4. The computer must keep a date/time-stamped audit log of data entry and changes.
5. Records must be retrievable in accordance with record retention policy.
6. Codes (such as username and password) cannot be shared among multiple people. For example, there can’t be one code for all second shift quality control technicians.

What are some of the potential pitfalls when collecting data electronically? Ask yourself the following questions when evaluating the use of electronic data entry for the monitoring and verification of results.

• What is the cost of implementing of a system? Is there an “off the shelf” solution that can be configured for the site’s needs, or will custom programming be required?
• Is it practical to capture data electronically? What systems are needed on the manufacturing floor to capture the data, and can the lines, machines and operators be identified within the system?
• How are we backing up data to ensure that it is not lost in the case of failure? How frequently does data backup occur?
• What is our backup plan if the software crashes and we still need to maintain these records?
• If I have multiple sites in different time zones, will the system allow us to do the date and time stamps in the time zone of each location?
• If I have multiple locations using the same database, how do we assign a unique identifier to the data so that we know that it is associated with that specific plant, production line or machine as defined by the program?
• How do we ensure that entry codes are not shared? How do we ensure that codes are deactivated when people leave the company?
• Is it easy to add users to the system? How do we change names within the system due to events such as marriage or divorce?
• What safeguards are in place to prevent data from being “hacked” or otherwise compromised?
• Who is the gatekeeper of the system? If monitoring, testing limits or verification frequencies are changed, who oversees updating the system and communicating the changes to appropriate parties?
• When there are entries that do not meet our limits or ranges, how does the system flag these, and how will corrective actions be documented?
• When limits are recorded outside of our defined ranges, how will this tie back to product hold or dispositions of the lot number, quantities and the timeframe of when the product was produced?
• How will the system alert the appropriate personnel when there are issues with the recorded data or if checks or verifications are missed?
• Where will investigation, root cause analysis and corrective actions be documented? Within the system or outside of the system? How will these be linked?
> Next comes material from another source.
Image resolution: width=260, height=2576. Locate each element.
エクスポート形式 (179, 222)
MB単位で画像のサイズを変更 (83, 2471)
This is by no means an exhaustive list of considerations, but it’s a good place to start when looking to implement a system for the electronic collection of food safety data to meet HACCP or food safety plan requirements.
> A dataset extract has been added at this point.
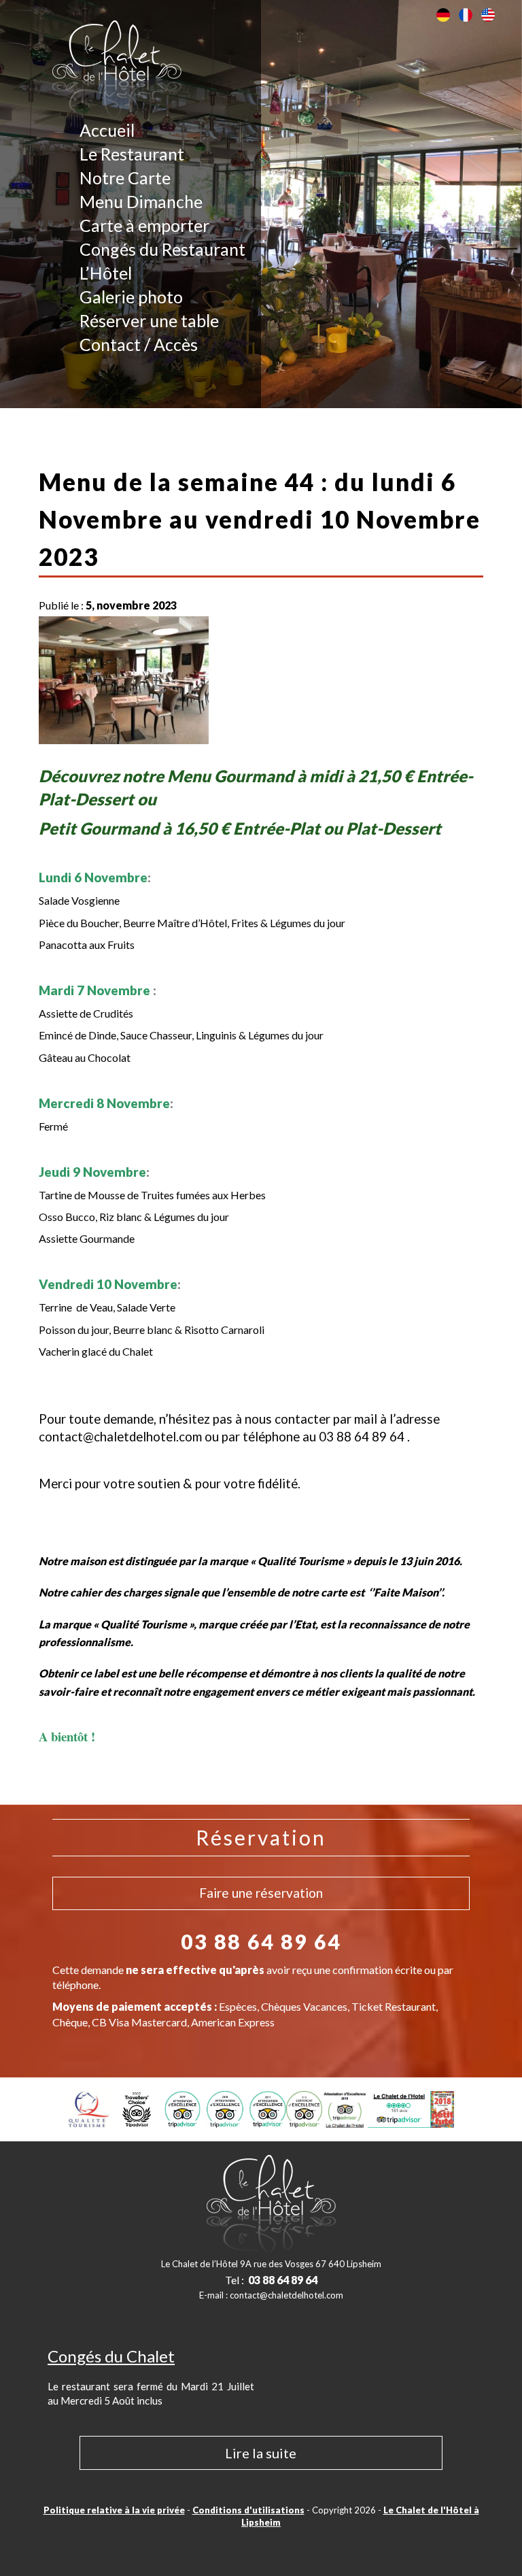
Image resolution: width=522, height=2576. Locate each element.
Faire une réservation (261, 1893)
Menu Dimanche (141, 201)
If the cost of implementing a system is not an issue, electronic collection of data provides the advantage of real-time data collection. It can be used to identify issues down to the machine, operator or time of day, which can help site personnel quickly address issues.

Typically, there are not legibility or other issues related to document control with an electronic system. If a value must be overwritten, measures can be put into place where only authorized personnel can override the data. Reasons for the data change can be recorded, as well as the time/date of an override, which creates an audit trail.

Like all systems, it is only as good as the programming of the system provided and the knowledge of the people entering data into the system. Electronic systems can also fail, so there needs to be a backup plan in place to meet food safety program requirements. System security issues will also need to be considered to ensure the integrity of the data recorded within the system.

It may not be practical to record all checks within an electronic system. Based on the type of process, electronic recording and verification may not be a practical for recording and tracking of data. This could be related to the cost of implementing a system or the manufacturing environment not being conducive to making electronic data entry a practical solution.